EXERCISE DATA.
____
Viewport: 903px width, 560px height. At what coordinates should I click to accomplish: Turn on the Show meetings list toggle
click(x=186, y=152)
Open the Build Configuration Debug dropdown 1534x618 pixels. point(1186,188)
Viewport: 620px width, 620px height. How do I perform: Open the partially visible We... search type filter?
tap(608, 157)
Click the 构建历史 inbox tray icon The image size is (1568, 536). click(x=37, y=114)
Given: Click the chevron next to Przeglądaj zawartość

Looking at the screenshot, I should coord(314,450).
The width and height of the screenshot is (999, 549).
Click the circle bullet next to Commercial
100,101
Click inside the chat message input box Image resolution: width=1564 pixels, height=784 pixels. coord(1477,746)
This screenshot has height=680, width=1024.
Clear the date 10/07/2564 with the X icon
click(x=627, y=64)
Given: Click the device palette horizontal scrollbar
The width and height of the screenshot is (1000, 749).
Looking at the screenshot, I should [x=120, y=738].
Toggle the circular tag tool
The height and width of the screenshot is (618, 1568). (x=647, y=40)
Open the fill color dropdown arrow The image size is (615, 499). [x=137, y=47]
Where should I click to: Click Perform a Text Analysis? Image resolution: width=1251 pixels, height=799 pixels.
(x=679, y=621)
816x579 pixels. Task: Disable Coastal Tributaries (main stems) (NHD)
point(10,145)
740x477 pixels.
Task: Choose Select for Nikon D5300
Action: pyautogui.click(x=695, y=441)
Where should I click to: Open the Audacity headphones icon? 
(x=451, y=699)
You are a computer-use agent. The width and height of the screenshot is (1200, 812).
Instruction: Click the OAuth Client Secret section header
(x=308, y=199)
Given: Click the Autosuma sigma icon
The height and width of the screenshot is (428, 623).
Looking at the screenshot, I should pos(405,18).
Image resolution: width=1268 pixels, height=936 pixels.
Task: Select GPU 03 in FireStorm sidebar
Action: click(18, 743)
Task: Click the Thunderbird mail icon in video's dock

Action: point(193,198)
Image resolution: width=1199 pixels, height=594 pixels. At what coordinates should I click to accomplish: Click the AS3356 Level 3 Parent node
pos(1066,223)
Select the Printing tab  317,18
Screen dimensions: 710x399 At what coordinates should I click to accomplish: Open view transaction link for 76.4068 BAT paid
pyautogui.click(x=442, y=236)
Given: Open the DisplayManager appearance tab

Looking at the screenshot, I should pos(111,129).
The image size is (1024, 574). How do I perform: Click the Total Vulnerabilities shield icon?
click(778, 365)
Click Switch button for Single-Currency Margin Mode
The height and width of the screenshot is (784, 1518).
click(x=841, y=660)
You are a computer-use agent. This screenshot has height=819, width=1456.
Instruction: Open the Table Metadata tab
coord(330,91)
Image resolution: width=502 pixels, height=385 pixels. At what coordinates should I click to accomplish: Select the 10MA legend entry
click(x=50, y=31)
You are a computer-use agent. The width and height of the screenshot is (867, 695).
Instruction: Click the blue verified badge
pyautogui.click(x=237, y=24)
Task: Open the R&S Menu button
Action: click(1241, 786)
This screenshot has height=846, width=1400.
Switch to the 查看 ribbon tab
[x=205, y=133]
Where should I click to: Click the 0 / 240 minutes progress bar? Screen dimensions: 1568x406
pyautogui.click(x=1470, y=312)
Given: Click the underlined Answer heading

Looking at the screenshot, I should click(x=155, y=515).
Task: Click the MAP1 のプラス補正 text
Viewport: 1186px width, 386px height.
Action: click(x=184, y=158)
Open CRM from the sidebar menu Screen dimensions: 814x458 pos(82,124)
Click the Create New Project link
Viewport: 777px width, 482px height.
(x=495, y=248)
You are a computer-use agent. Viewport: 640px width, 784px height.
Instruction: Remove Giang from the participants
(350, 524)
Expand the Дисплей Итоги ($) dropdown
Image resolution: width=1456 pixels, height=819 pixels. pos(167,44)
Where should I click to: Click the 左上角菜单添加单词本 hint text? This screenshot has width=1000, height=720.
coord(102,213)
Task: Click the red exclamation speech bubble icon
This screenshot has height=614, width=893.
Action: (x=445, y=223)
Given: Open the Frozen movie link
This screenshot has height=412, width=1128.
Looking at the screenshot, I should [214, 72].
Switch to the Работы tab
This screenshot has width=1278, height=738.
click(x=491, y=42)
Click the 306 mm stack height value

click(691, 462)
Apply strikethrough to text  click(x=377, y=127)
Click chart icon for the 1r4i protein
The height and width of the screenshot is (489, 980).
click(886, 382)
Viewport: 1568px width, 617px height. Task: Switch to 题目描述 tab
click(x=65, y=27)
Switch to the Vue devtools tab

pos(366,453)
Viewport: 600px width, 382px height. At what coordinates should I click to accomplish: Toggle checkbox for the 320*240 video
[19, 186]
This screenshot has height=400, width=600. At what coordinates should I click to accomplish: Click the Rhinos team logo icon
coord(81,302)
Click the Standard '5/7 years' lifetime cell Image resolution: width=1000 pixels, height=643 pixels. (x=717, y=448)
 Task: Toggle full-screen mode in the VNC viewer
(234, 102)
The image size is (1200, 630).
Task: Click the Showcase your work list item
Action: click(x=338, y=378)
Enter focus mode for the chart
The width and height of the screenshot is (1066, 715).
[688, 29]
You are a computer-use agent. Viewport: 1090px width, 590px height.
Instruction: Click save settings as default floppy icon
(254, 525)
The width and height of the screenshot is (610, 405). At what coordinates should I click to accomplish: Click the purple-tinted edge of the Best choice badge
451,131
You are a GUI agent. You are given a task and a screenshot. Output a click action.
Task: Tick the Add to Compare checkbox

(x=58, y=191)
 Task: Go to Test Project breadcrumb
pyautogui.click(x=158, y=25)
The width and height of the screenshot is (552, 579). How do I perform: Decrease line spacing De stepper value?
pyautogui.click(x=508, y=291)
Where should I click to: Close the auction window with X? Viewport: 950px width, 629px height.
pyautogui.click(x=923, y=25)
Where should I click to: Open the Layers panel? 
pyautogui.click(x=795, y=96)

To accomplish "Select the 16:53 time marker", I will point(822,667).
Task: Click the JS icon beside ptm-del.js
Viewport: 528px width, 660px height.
____
REQUIREMENT.
Exactly as written, restate every record in the listing.

REPLY.
Viewport: 903px width, 560px height. At what coordinates should I click to accomplish: Turn on the Show meetings list toggle
click(x=186, y=152)
Open the Build Configuration Debug dropdown 1534x618 pixels. point(1186,188)
Viewport: 620px width, 620px height. How do I perform: Open the partially visible We... search type filter?
tap(608, 157)
Click the 构建历史 inbox tray icon The image size is (1568, 536). click(x=37, y=114)
Given: Click the chevron next to Przeglądaj zawartość

Looking at the screenshot, I should coord(314,450).
The width and height of the screenshot is (999, 549).
Click the circle bullet next to Commercial
100,101
Click inside the chat message input box Image resolution: width=1564 pixels, height=784 pixels. coord(1477,746)
This screenshot has height=680, width=1024.
Clear the date 10/07/2564 with the X icon
click(x=627, y=64)
Given: Click the device palette horizontal scrollbar
The width and height of the screenshot is (1000, 749).
Looking at the screenshot, I should [x=120, y=738].
Toggle the circular tag tool
The height and width of the screenshot is (618, 1568). (x=647, y=40)
Open the fill color dropdown arrow The image size is (615, 499). [x=137, y=47]
Where should I click to: Click Perform a Text Analysis? Image resolution: width=1251 pixels, height=799 pixels.
(x=679, y=621)
816x579 pixels. Task: Disable Coastal Tributaries (main stems) (NHD)
point(10,145)
740x477 pixels.
Task: Choose Select for Nikon D5300
Action: pyautogui.click(x=695, y=441)
Where should I click to: Open the Audacity headphones icon? 
(x=451, y=699)
You are a computer-use agent. The width and height of the screenshot is (1200, 812).
Instruction: Click the OAuth Client Secret section header
(x=308, y=199)
Given: Click the Autosuma sigma icon
The height and width of the screenshot is (428, 623).
Looking at the screenshot, I should pos(405,18).
Image resolution: width=1268 pixels, height=936 pixels.
Task: Select GPU 03 in FireStorm sidebar
Action: click(18, 743)
Task: Click the Thunderbird mail icon in video's dock

Action: point(193,198)
Image resolution: width=1199 pixels, height=594 pixels. At what coordinates should I click to accomplish: Click the AS3356 Level 3 Parent node
pos(1066,223)
Select the Printing tab  317,18
Screen dimensions: 710x399 At what coordinates should I click to accomplish: Open view transaction link for 76.4068 BAT paid
pyautogui.click(x=442, y=236)
Given: Open the DisplayManager appearance tab

Looking at the screenshot, I should pos(111,129).
The image size is (1024, 574). How do I perform: Click the Total Vulnerabilities shield icon?
click(778, 365)
Click Switch button for Single-Currency Margin Mode
The height and width of the screenshot is (784, 1518).
click(x=841, y=660)
You are a computer-use agent. This screenshot has height=819, width=1456.
Instruction: Open the Table Metadata tab
coord(330,91)
Image resolution: width=502 pixels, height=385 pixels. At what coordinates should I click to accomplish: Select the 10MA legend entry
click(x=50, y=31)
You are a computer-use agent. The width and height of the screenshot is (867, 695).
Instruction: Click the blue verified badge
pyautogui.click(x=237, y=24)
Task: Open the R&S Menu button
Action: click(1241, 786)
This screenshot has height=846, width=1400.
Switch to the 查看 ribbon tab
[x=205, y=133]
Where should I click to: Click the 0 / 240 minutes progress bar? Screen dimensions: 1568x406
pyautogui.click(x=1470, y=312)
Given: Click the underlined Answer heading

Looking at the screenshot, I should click(x=155, y=515).
Task: Click the MAP1 のプラス補正 text
Viewport: 1186px width, 386px height.
Action: click(x=184, y=158)
Open CRM from the sidebar menu Screen dimensions: 814x458 pos(82,124)
Click the Create New Project link
Viewport: 777px width, 482px height.
(x=495, y=248)
You are a computer-use agent. Viewport: 640px width, 784px height.
Instruction: Remove Giang from the participants
(350, 524)
Expand the Дисплей Итоги ($) dropdown
Image resolution: width=1456 pixels, height=819 pixels. pos(167,44)
Where should I click to: Click the 左上角菜单添加单词本 hint text? This screenshot has width=1000, height=720.
coord(102,213)
Task: Click the red exclamation speech bubble icon
This screenshot has height=614, width=893.
Action: (x=445, y=223)
Given: Open the Frozen movie link
This screenshot has height=412, width=1128.
Looking at the screenshot, I should [214, 72].
Switch to the Работы tab
This screenshot has width=1278, height=738.
click(x=491, y=42)
Click the 306 mm stack height value

click(691, 462)
Apply strikethrough to text  click(x=377, y=127)
Click chart icon for the 1r4i protein
The height and width of the screenshot is (489, 980).
click(886, 382)
Viewport: 1568px width, 617px height. Task: Switch to 题目描述 tab
click(x=65, y=27)
Switch to the Vue devtools tab

pos(366,453)
Viewport: 600px width, 382px height. At what coordinates should I click to accomplish: Toggle checkbox for the 320*240 video
[19, 186]
This screenshot has height=400, width=600. At what coordinates should I click to accomplish: Click the Rhinos team logo icon
coord(81,302)
Click the Standard '5/7 years' lifetime cell Image resolution: width=1000 pixels, height=643 pixels. (x=717, y=448)
 Task: Toggle full-screen mode in the VNC viewer
(234, 102)
The image size is (1200, 630).
Task: Click the Showcase your work list item
Action: click(x=338, y=378)
Enter focus mode for the chart
The width and height of the screenshot is (1066, 715).
[688, 29]
You are a computer-use agent. Viewport: 1090px width, 590px height.
Instruction: Click save settings as default floppy icon
(254, 525)
The width and height of the screenshot is (610, 405). At what coordinates should I click to accomplish: Click the purple-tinted edge of the Best choice badge
451,131
You are a GUI agent. You are given a task and a screenshot. Output a click action.
Task: Tick the Add to Compare checkbox

(x=58, y=191)
 Task: Go to Test Project breadcrumb
pyautogui.click(x=158, y=25)
The width and height of the screenshot is (552, 579). How do I perform: Decrease line spacing De stepper value?
pyautogui.click(x=508, y=291)
Where should I click to: Close the auction window with X? Viewport: 950px width, 629px height.
pyautogui.click(x=923, y=25)
Where should I click to: Open the Layers panel? 
pyautogui.click(x=795, y=96)

To accomplish "Select the 16:53 time marker", I will point(822,667).
Task: Click the JS icon beside ptm-del.js
Viewport: 528px width, 660px height.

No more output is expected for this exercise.